(Recorded data)
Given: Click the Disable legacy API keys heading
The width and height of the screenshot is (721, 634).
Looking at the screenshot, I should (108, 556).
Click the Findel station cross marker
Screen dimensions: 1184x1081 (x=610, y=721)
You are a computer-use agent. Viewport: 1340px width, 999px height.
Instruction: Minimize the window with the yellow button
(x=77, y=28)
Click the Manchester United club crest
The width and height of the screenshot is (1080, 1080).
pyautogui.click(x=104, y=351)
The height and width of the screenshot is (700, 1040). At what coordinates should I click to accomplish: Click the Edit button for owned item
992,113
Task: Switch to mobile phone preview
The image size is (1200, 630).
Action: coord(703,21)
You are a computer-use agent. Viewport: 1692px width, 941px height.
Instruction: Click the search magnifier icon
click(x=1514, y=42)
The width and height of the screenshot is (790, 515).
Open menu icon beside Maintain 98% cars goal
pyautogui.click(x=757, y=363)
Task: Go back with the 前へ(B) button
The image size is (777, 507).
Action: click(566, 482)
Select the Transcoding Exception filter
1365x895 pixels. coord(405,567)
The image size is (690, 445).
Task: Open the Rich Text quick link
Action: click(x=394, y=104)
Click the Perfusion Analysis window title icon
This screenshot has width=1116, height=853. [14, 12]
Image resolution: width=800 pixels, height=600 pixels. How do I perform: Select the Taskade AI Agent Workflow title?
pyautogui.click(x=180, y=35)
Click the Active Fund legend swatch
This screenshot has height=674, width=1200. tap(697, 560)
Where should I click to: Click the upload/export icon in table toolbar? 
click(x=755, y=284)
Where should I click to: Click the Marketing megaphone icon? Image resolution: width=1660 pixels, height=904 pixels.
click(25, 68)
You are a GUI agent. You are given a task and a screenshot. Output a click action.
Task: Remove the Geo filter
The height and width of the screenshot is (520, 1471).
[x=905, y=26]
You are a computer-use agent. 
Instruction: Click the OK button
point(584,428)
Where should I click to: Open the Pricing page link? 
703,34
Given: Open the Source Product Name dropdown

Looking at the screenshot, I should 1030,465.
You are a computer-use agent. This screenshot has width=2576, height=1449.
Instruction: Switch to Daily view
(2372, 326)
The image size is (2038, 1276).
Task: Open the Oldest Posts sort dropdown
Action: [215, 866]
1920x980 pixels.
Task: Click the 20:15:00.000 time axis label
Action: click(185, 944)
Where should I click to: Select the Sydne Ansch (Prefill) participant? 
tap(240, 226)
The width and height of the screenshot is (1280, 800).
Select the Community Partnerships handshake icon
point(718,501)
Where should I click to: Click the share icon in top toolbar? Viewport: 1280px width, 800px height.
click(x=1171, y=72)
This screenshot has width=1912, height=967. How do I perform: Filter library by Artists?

Exercise objective
In the entries above, replace the phrase "Where should I click to" with "Where do I click to" everywhere it occurs and leave everything else the same.

Complete answer
Given: Click the Disable legacy API keys heading
The width and height of the screenshot is (721, 634).
Looking at the screenshot, I should (108, 556).
Click the Findel station cross marker
Screen dimensions: 1184x1081 (x=610, y=721)
You are a computer-use agent. Viewport: 1340px width, 999px height.
Instruction: Minimize the window with the yellow button
(x=77, y=28)
Click the Manchester United club crest
The width and height of the screenshot is (1080, 1080).
pyautogui.click(x=104, y=351)
The height and width of the screenshot is (700, 1040). At what coordinates should I click to accomplish: Click the Edit button for owned item
992,113
Task: Switch to mobile phone preview
The image size is (1200, 630).
Action: coord(703,21)
You are a computer-use agent. Viewport: 1692px width, 941px height.
Instruction: Click the search magnifier icon
click(x=1514, y=42)
The width and height of the screenshot is (790, 515).
Open menu icon beside Maintain 98% cars goal
pyautogui.click(x=757, y=363)
Task: Go back with the 前へ(B) button
The image size is (777, 507).
Action: click(566, 482)
Select the Transcoding Exception filter
1365x895 pixels. coord(405,567)
The image size is (690, 445).
Task: Open the Rich Text quick link
Action: click(x=394, y=104)
Click the Perfusion Analysis window title icon
This screenshot has width=1116, height=853. [14, 12]
Image resolution: width=800 pixels, height=600 pixels. How do I perform: Select the Taskade AI Agent Workflow title?
pyautogui.click(x=180, y=35)
Click the Active Fund legend swatch
This screenshot has height=674, width=1200. tap(697, 560)
Where do I click to: Click the upload/export icon in table toolbar? 
click(x=755, y=284)
Where do I click to: Click the Marketing megaphone icon? Image resolution: width=1660 pixels, height=904 pixels.
click(25, 68)
You are a GUI agent. You are given a task and a screenshot. Output a click action.
Task: Remove the Geo filter
The height and width of the screenshot is (520, 1471).
[x=905, y=26]
You are a computer-use agent. 
Instruction: Click the OK button
point(584,428)
Where do I click to: Open the Pricing page link? 
703,34
Given: Open the Source Product Name dropdown

Looking at the screenshot, I should 1030,465.
You are a computer-use agent. This screenshot has width=2576, height=1449.
Instruction: Switch to Daily view
(2372, 326)
The image size is (2038, 1276).
Task: Open the Oldest Posts sort dropdown
Action: [215, 866]
1920x980 pixels.
Task: Click the 20:15:00.000 time axis label
Action: click(185, 944)
Where do I click to: Select the Sydne Ansch (Prefill) participant? 
tap(240, 226)
The width and height of the screenshot is (1280, 800).
Select the Community Partnerships handshake icon
point(718,501)
Where do I click to: Click the share icon in top toolbar? Viewport: 1280px width, 800px height.
click(x=1171, y=72)
This screenshot has width=1912, height=967. How do I perform: Filter library by Artists?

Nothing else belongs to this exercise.